Bayesian model for the classification of GPCR agonists and antagonists

Inhee Choi, Hanjo Kim, Jihoon Jung, Ky Youb Nam, Sung Eun Yoo, Nam Sook Kang, Kyoung Tai No

Research output: Contribution to journalArticlepeer-review

2 Citations (Scopus)


G-protein coupled receptors (GPCRs) are involved in a wide variety of physiological processes and are known to be targets for nearly 50% of drugs. The various functions of GPCRs are affected by their cognate ligands which are mainly classified as agonists and antagonists. The purpose of this study is to develop a Bayesian classification model, that can predict a compound as either human GPCR agonist or antagonist. Total 6627 compounds experimentally determined as either GPCR agonists or antagonists covering all the classes of GPCRs were gathered to comprise the dataset.
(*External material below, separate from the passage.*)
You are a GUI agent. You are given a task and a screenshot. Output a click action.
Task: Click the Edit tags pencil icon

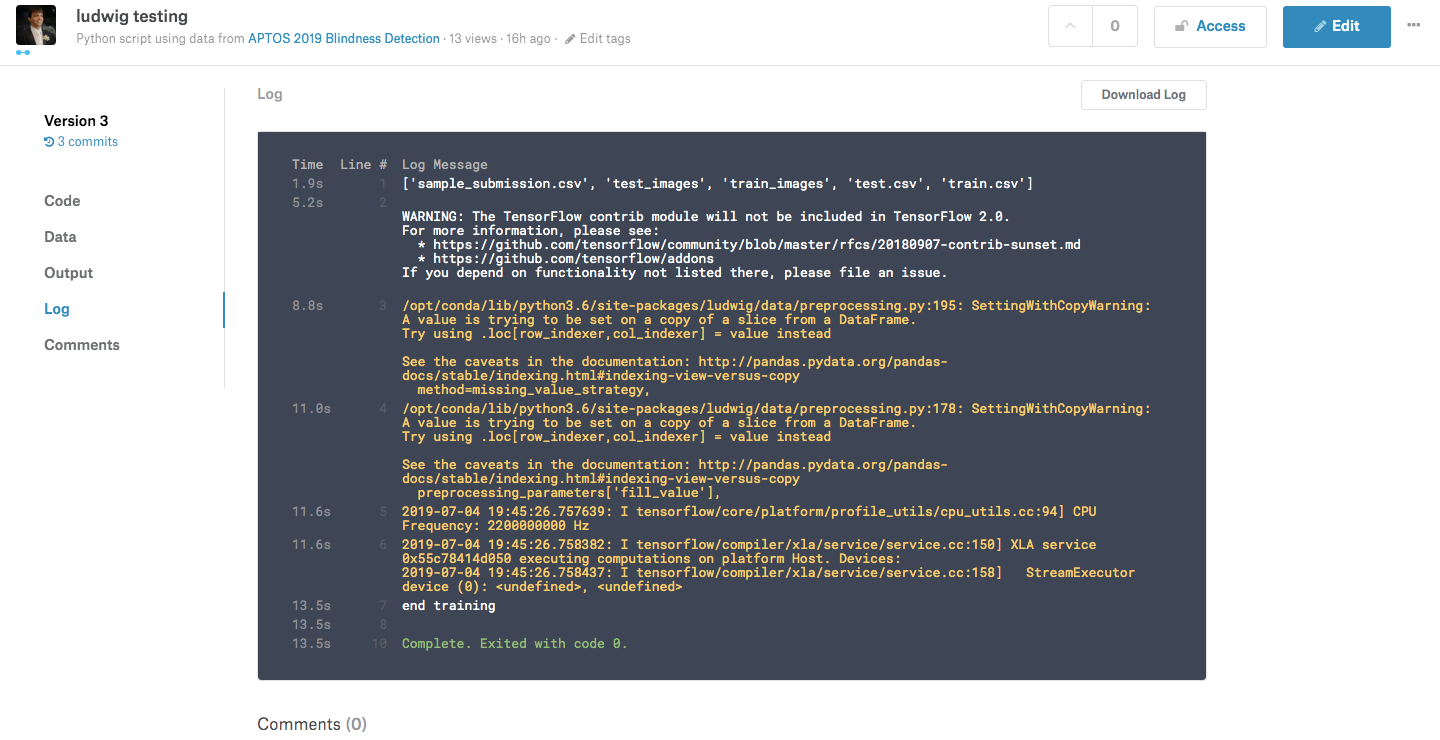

This model distinguishes GPCR agonists from GPCR antagonists by using chemical fingerprint, FCFP-6. The model revealed distinctive structural characteristics between agonistic and antagonistic compounds: in general, 1) GPCR agonists were flexible and had aliphatic amines, and 2) GPCR antagonists had planar groups and aromatic amines. This model showed very good discriminative ability in general, with pretty good discriminant statistics for the training set (accuracy: 90.1%) and a good predictive ability for the test set (accuracy: 89.2%). Also, receiver operating characteristic (ROC) plot showed the area under the curve (AUC) to be 0.957, and Matthew's Correlation Coefficient (MCC) value was 0.803. The quality of our model suggests that it could aid to classify the compounds as either GPCR agonists or antagonists, especially in the early stages of the drug discovery process.

Original languageEnglish
Pages (from-to)2163-2169
Number of pages7
JournalBulletin of the Korean Chemical Society
Issue number8
Publication statusPublished - 2010 Aug 20

All Science Journal Classification (ASJC) codes

  • Chemistry(all)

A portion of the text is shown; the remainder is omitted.